El otro momento es el nacimiento de su hijo, y especialmente cuando éste llega a la edad que él tenía cuando comenzaron las violaciones. Es muy común que esto suceda en las historias de abuso sexual infantil oculto, disociado o incluso olvidado. Describe de una manera increíble como para él el amor a su hijo va de la mano con el terror por saberse incapaz de protegerle de cosas como las que él vivió. Cosas que para quien no fue víctima pueden ser una posibilidad teórica, para él son una certeza. Ocurren. A él le pasaron. Y nadie pudo o supo verlo. Del mismo modo le puede pasar a su hijo. El pasaje en el que describe los interrogatorios a los que sometía a las directoras de las escuelas infantiles donde pensaban llevar al niño (“¿contratan ustedes profesores del sexo masculino?, ¿llegan a quedarse solos con los niños?, ¿hay alguna zona del colegio que no cubran las cámaras de seguridad?”…) es tan gráfico como angustiante. Describe la infancia como un territorio lleno de peligro, dolor y terror. Y a eso le añade la culpa por haberlo traído a este mundo. La simple posibilidad del daño a su hijo le resulta insoportable. Y del mismo modo, la certeza del daño que él mismo está haciendo a su hijo con su desequilibrio es una de las motivaciones básicas para no suicidarse, pedir ayuda y seguir con el tratamiento terapéutico. El dolor de su hijo y la música lo salvan.

Pero para mí Instrumental es sobre todo un libro lleno de AMOR A LA VIDA. Lo dice en su contraportada, pero es que es cierto.

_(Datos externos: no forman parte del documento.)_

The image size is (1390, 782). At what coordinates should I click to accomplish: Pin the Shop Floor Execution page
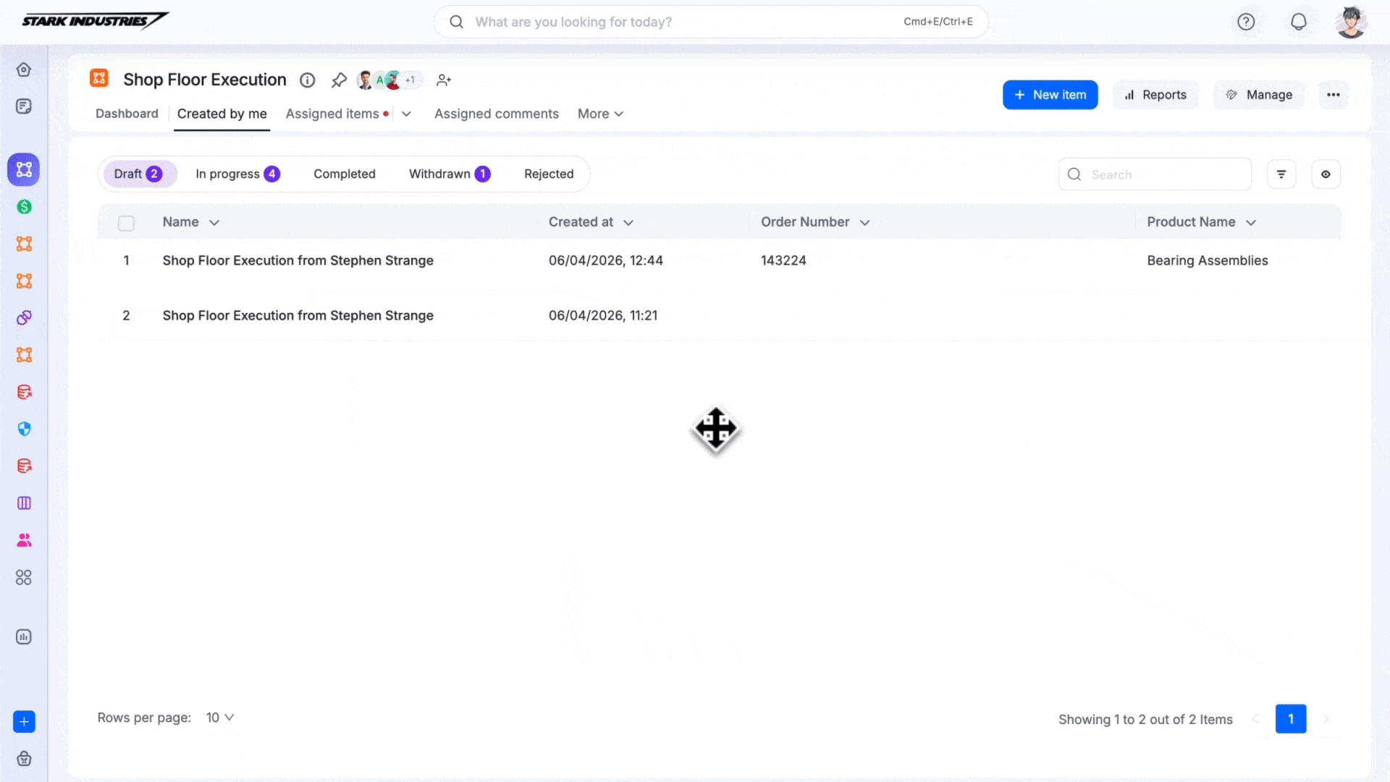pos(339,80)
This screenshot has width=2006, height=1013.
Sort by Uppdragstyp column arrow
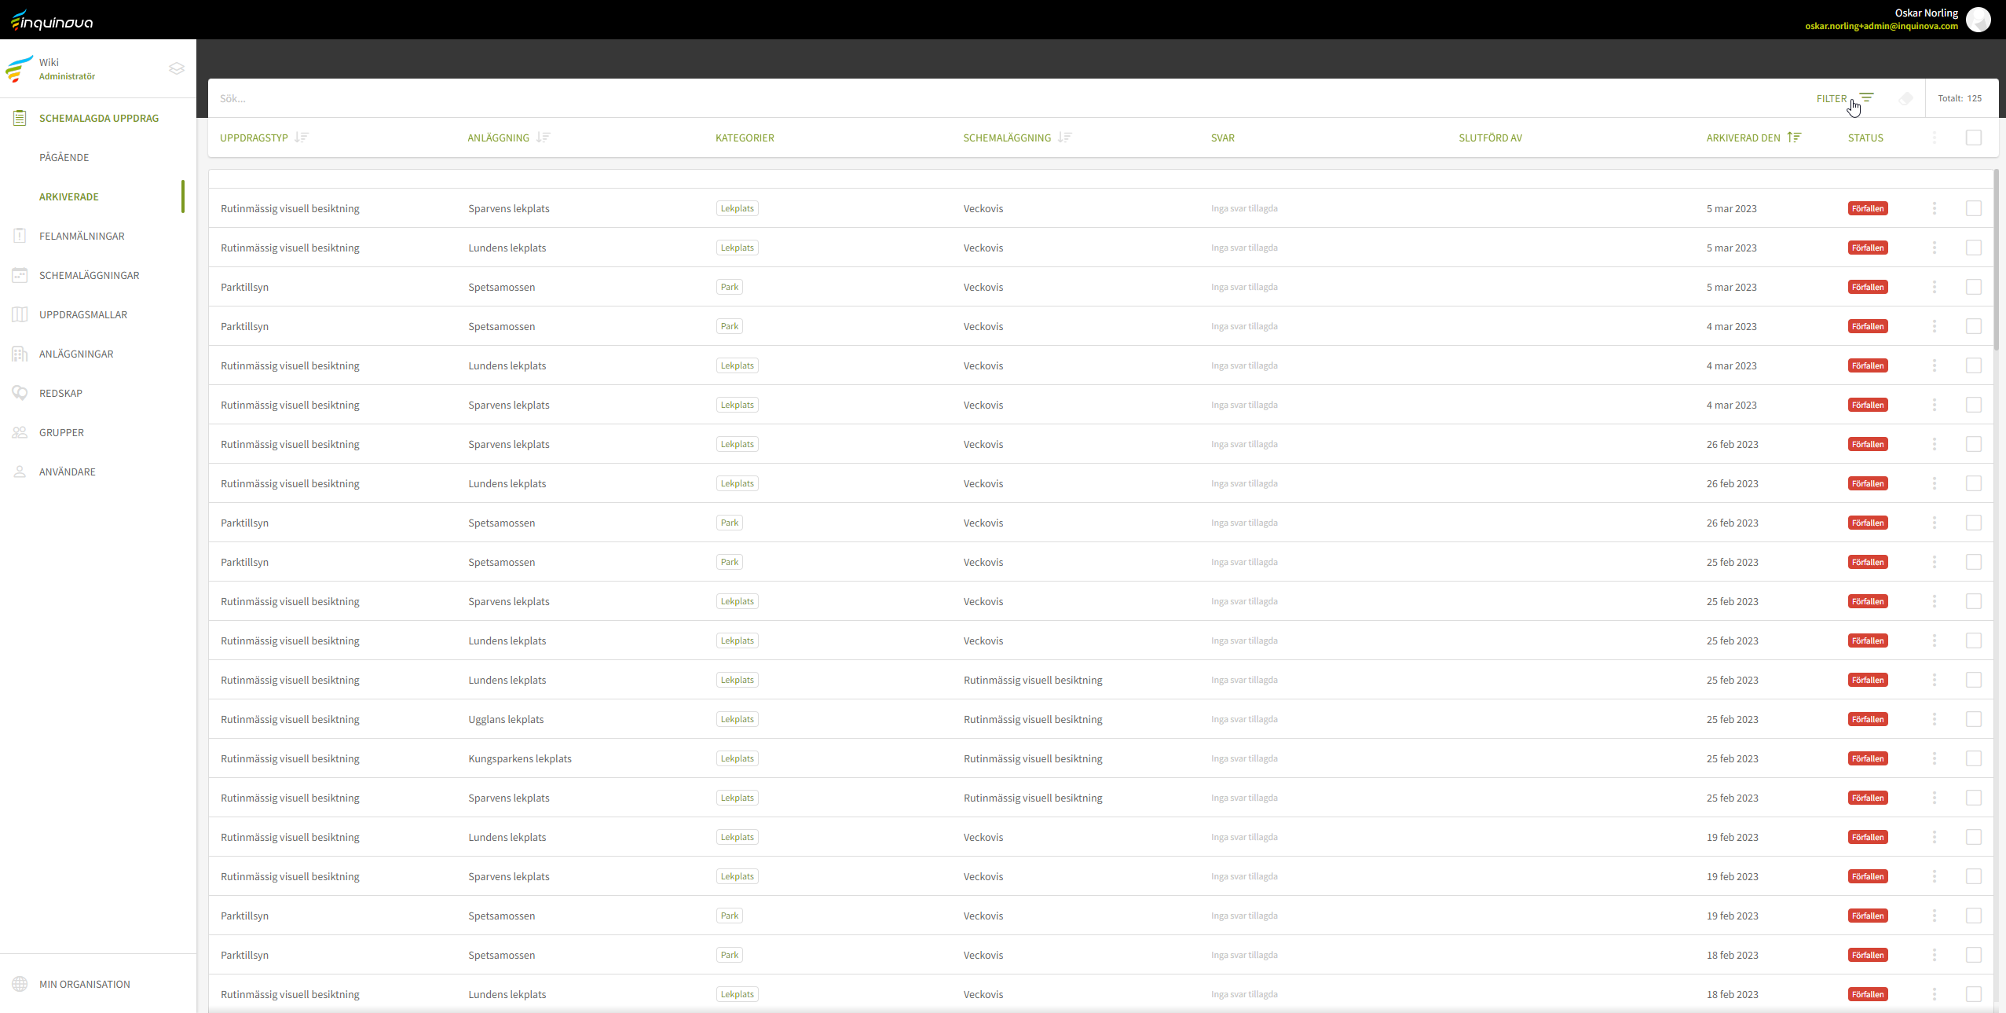302,138

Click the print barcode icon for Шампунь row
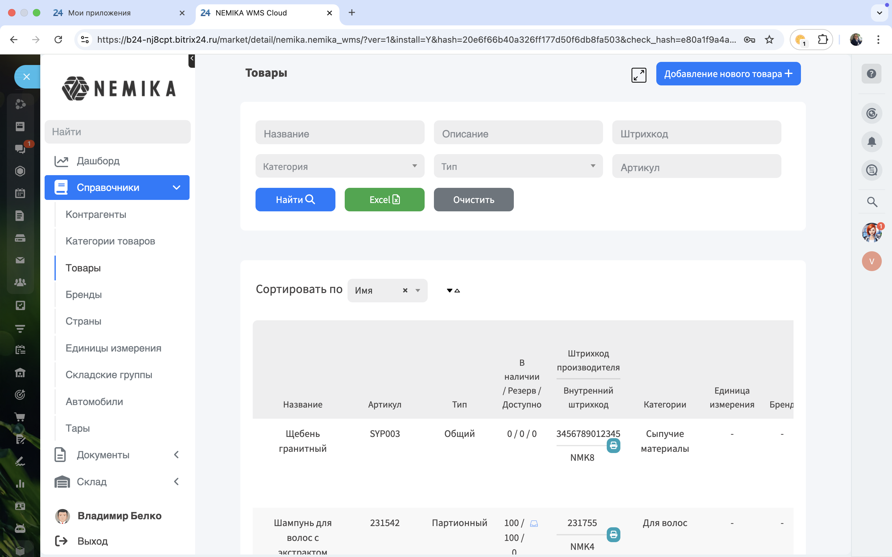613,535
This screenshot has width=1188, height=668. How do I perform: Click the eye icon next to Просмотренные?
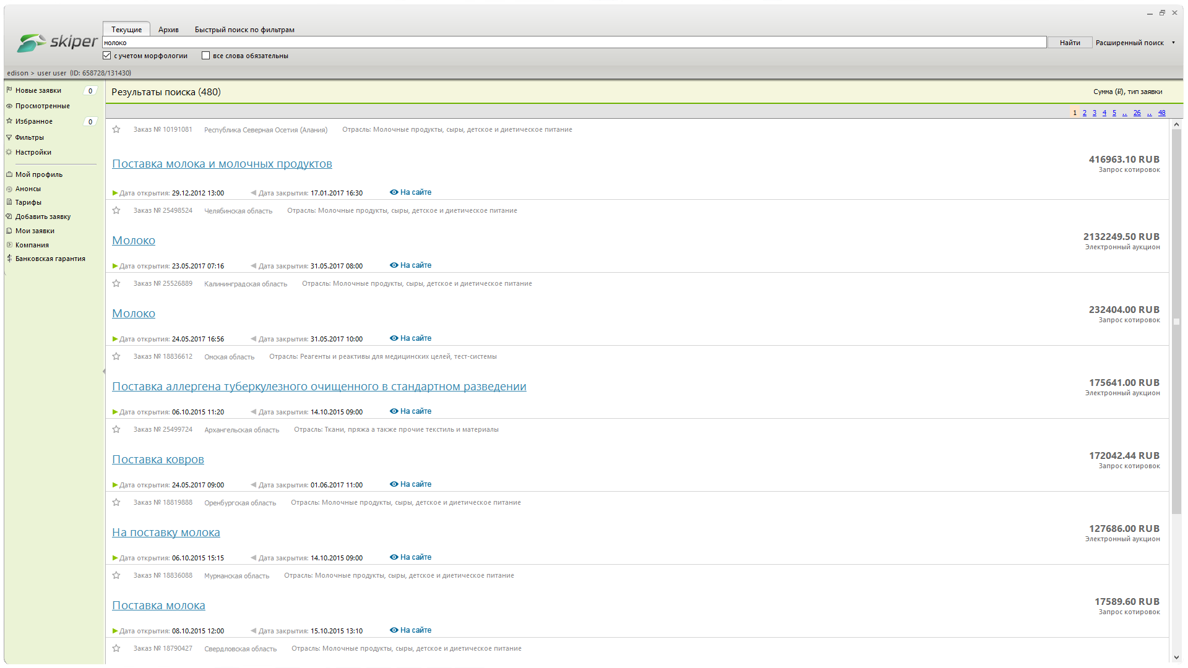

Solo desde un amor a la vida inmenso se puede no solo sobrevivir sino desarrollarse, salir del alcohol, las drogas, la medicación, los ingresos psiquiátricos y amar, ser padre, ser concertista, ser amigo y escribir este libro. Ese amor a la vida que anidaba en ese niño de cinco años, y que alguien, el profesor Lee (no olvidemos los nombres y los rostros de la tortura) aplastó bajo una losa de dolor, terror y culpa. Llegar a ser un concertista brillante de un modo autodidacta para mí tiene tanto o más valor que lograr volver a amar a otra persona, o salir del alcoholismo después de vivencias como las que narra. El valor del amor a la vida, a la música, a un hijo o a una persona. El amor es la fuerza. Y en la historia de James Rhodes, él supo ver y anclarse a ese amor (una pieza de música, un abrazo de su hijo, una llamada de un amigo…).

Porque ahí enlazo con algo que él menciona al principio y al final del libro sobre todo, como la pieza musical que abre el primer y último capítulo del libro: sus cinco personas. Su madre, su novia, su hijo, su mánager y su mejor amigo. Los psicólogos lo llamamos guías de resiliencia. Esas personas que no se van, que abren la puerta a las cuatro de la mañana, que abrazan el llanto, incluso la autocompasión y la estupidez en casos, que abren su corazón una y otra vez a la persona cuando él es capaz de acercarse, los que están suficientemente cerca para ser los hilos de amor, de sostén, de esperanza. Porque el terror anula la capacidad de sentir, ver y esperar un mañana. Y alguien tiene que prestar ese mañana y creer por los dos. James Rhodes es quien es por su fuerza, y por el amor recibido. Y como bien le dice en un momento del libro al profesor que le violó, “al final gané”.

Nuestra responsabilidad radica en ser amor, esperanza y justicia para tantos y tantos y tantos otros silencios.

Leed Instrumental, James Rhodes lo merece. Y todos los demás niños y niñas víctimas (incluyendo los que anidan dentro de personas ya adultas hoy) también.